Bu antik makine üzerindeki yeni ortaya çıkartılan pasajlar, yıl içerisinde hangi yıldızların hangi zaman aralığında görünür olduğunu açıklıyor. Bu pasajların stilleri, Yunan gökbilimci ve matematikçi Geminos’un milattan önce 1. Yüzyıldan kalma olan ve oldukça iyi bilinen gökbilimsel yazılarının tarzına çok yakın. Bu bağlantı yalnızca gemi kazasının tahmini tarihi olan milattan önce 60’lı yıllar ile örtüşmüyor, ayrıca verilerin alındığı enlem bilgileri ile de bu mekanizmanın Rhodes adasından çıktığı anlaşılıyor.

Gerçeği Ortaya Çıkartmak

Her ne kadar makinenin ne işe yaradığı çözülmüş gibi görünse de bu mekanizmanın ne için kurulduğu tam olarak anlaşılabilmiş değil. Bu makinenin dini bir önemi mi vardı, ya da bu makine bir çeşit eğitim aracı mıydı? Bu kadar detaylı astronomik tanımlama içeren bir aracın geliştirilmiş olması oldukça ilgi çekici.

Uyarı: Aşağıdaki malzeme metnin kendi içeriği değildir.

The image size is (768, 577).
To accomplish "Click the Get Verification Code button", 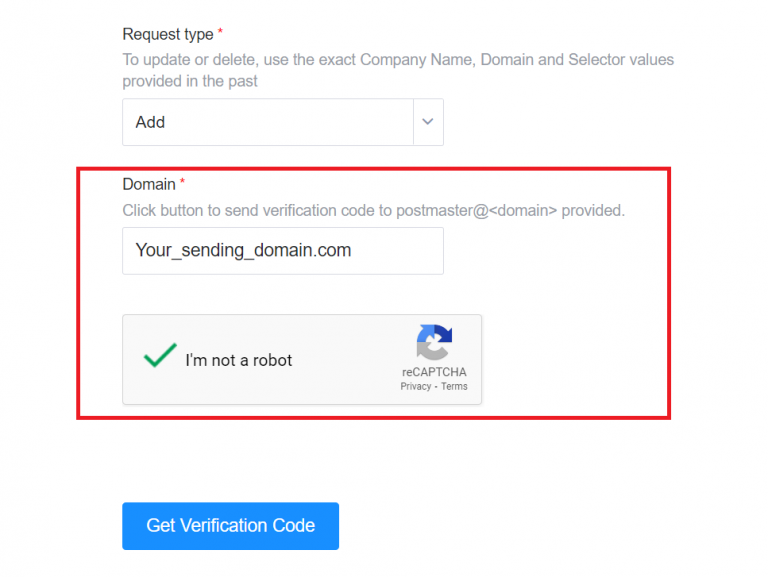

Yazının büyük bölümünde gökbilimsel bir alet olarak tanımladığımız bu makine ile Yunanların gökbilimsel bilgisine ve makine tasarlama yeteneklerine şahitlik ediyoruz. Makine ile ilgili bir küçük detay daha verelim. Bazı yazıtlarda yörüngelerin renklerinin tartışıldığı görülüyor. Makinenin tasarımcıları tarafından bu renkler ile yörüngelerin iyi mi yoksa kötü mü kehanette bulunduğu üzerine yorumlamalar yapılmış olabilir.

Antikythera mekanizmasını anlamak için, makineler üzerine klasik dönemden daha fazla el yapımı eşyaya ya da yazıta ihtiyaç var. Ne yazık ki hem Antik hem de Orta Çağ’da değerli metallerin geri dönüşümü olduğu için, bütün mekanizmaların yok edildiğini söylemek mümkün. Pompeii ya da Herculaneum gibi kazı alanlarında, hep yeni bir aletin ya da yazıtın bulunma ihtimali var. Fakat klasik dönemden bulunabilecek en iyi kalıntıların yine batmış gemilerden elde edilme ihtimali daha yüksek.